◆ **Selected extract**:

BEGIN

Italian Prime Minister Matteo Renzi's political gamble paid off Thursday, with his nation's Senate voting overwhelmingly to approve a bill to legalize nonreligious civil unions for same-sex couples, reports the BBC.

In an attempt to force the bill's passage after weeks of delay, Renzi called a confidence vote in his leadership and his legislative agenda Thursday. Had the motion failed, he would have been forced to resign. The vote was successful, passing by a margin of 173-71, an outcome that Renzi has hailed as "historic."

Renzi has made it a personal mission to bring his country into alignment with the rest of Western Europe when it comes to legally recognizing same-sex partnerships. Italy is the only country in the region without any legal recognition or protections for same-sex couples, let alone marriage equality.

The legislation had languished in the country's upper house of Parliament due to heated controversy over a provision that would allow for one partner to adopt the biological child of the other. That adoption clause was stripped from the language voted on Thursday. The bill now goes to Parliament's lower house, the Chamber of Deputies, where its passage is expected to be easy.

The removal of the bill's adoption clause has prompted marriage equality advocates to denounce the bill as a "betrayal," reports the BBC. Renzi had long insisted that the provision for adoption would remain included in the final version, a key reason the bill stalled for so long in the Senate.

But Wednesday, Italy's highest court refused to consider a case filed by a pair of lesbian mothers from Portland, Ore., who were seeking Italian recognition their U.S.-based adoption of two children. Some observers suspect that the court's rejection of the highly publicized case prompted Renzi to move forward with the civil unions bill stripped of its adoption provision.

Flavio Romani, president of the LGBT rights group Arcigay, told Reuters:

"This text once again does not take into consideration children who need definite laws and protection. The law that has come out of all this is lacking its heart."

END

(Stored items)
BEGIN

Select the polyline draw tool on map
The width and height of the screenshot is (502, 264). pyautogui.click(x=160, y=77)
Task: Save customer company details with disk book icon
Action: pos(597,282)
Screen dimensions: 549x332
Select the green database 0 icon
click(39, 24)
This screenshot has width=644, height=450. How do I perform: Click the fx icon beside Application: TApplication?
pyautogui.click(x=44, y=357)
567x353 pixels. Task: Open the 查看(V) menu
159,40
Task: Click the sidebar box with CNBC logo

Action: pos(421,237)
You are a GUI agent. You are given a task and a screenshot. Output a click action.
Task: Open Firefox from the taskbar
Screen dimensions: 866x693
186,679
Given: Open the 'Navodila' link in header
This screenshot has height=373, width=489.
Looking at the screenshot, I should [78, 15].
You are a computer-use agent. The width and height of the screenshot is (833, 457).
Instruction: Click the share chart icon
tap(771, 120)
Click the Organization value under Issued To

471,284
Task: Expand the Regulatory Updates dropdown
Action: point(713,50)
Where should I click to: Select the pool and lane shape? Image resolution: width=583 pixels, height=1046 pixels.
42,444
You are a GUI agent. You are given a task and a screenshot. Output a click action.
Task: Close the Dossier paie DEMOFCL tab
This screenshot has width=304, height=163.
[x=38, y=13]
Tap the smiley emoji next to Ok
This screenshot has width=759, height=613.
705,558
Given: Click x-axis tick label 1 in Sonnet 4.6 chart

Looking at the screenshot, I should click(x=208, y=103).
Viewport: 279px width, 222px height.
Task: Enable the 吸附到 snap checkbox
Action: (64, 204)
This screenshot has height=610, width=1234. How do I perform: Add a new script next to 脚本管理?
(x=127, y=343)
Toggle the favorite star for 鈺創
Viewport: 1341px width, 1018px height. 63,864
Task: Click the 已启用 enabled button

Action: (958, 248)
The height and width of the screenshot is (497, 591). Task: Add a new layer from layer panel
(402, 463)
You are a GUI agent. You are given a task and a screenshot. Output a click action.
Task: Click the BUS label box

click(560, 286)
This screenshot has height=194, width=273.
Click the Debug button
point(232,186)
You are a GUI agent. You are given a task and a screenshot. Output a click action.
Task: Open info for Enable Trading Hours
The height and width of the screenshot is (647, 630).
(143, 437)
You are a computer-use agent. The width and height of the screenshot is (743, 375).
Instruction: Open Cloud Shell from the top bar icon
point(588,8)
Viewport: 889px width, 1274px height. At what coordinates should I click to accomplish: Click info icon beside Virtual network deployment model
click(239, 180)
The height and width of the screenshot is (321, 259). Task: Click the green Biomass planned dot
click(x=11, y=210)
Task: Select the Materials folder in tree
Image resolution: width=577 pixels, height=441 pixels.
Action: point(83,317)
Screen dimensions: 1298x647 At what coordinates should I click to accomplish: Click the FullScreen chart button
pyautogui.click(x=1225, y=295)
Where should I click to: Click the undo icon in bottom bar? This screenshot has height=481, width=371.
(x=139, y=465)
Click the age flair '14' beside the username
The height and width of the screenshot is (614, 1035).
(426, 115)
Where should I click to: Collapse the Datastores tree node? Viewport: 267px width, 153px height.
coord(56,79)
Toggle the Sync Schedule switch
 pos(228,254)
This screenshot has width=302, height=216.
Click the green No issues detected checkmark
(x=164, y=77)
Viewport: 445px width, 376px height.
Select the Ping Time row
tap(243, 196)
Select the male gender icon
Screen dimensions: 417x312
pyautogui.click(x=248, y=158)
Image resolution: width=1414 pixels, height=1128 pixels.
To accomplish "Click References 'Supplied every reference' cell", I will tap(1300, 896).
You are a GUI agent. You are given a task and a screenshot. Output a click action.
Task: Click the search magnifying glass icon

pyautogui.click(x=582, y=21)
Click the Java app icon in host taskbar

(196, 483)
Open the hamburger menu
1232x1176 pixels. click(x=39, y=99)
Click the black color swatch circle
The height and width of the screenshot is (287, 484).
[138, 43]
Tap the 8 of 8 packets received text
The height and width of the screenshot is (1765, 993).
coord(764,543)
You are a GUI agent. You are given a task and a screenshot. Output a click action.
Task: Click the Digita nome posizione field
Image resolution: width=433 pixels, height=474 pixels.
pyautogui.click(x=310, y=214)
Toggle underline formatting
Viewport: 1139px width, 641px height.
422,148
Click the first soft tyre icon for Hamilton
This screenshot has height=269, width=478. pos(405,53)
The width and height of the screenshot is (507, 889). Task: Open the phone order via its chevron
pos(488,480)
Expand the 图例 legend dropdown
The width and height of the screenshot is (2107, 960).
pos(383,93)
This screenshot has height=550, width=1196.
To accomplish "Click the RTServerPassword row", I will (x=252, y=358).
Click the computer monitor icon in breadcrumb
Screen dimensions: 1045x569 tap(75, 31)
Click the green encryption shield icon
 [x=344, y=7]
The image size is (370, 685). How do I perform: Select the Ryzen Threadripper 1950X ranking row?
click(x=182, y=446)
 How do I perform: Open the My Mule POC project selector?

END

◆ **Work task A**: According to the article on Italy's civil unions vote, why had the legislation stalled in the Senate?
◆ **Work task B**: In the article on Italy's civil unions vote, rename "confidence vote" to "trust vote" in the passage starting with "Italian Prime Minister" and going on through "alone marriage equality.".

◆ **Reply A**: It stalled because of heated controversy over a provision that would let one partner adopt the other's biological child. Renzi's long insistence that this adoption provision stay in the final version was a key reason for the delay.

◆ **Reply B**:
Italian Prime Minister Matteo Renzi's political gamble paid off Thursday, with his nation's Senate voting overwhelmingly to approve a bill to legalize nonreligious civil unions for same-sex couples, reports the BBC.

In an attempt to force the bill's passage after weeks of delay, Renzi called a trust vote in his leadership and his legislative agenda Thursday. Had the motion failed, he would have been forced to resign. The vote was successful, passing by a margin of 173-71, an outcome that Renzi has hailed as "historic."

Renzi has made it a personal mission to bring his country into alignment with the rest of Western Europe when it comes to legally recognizing same-sex partnerships. Italy is the only country in the region without any legal recognition or protections for same-sex couples, let alone marriage equality.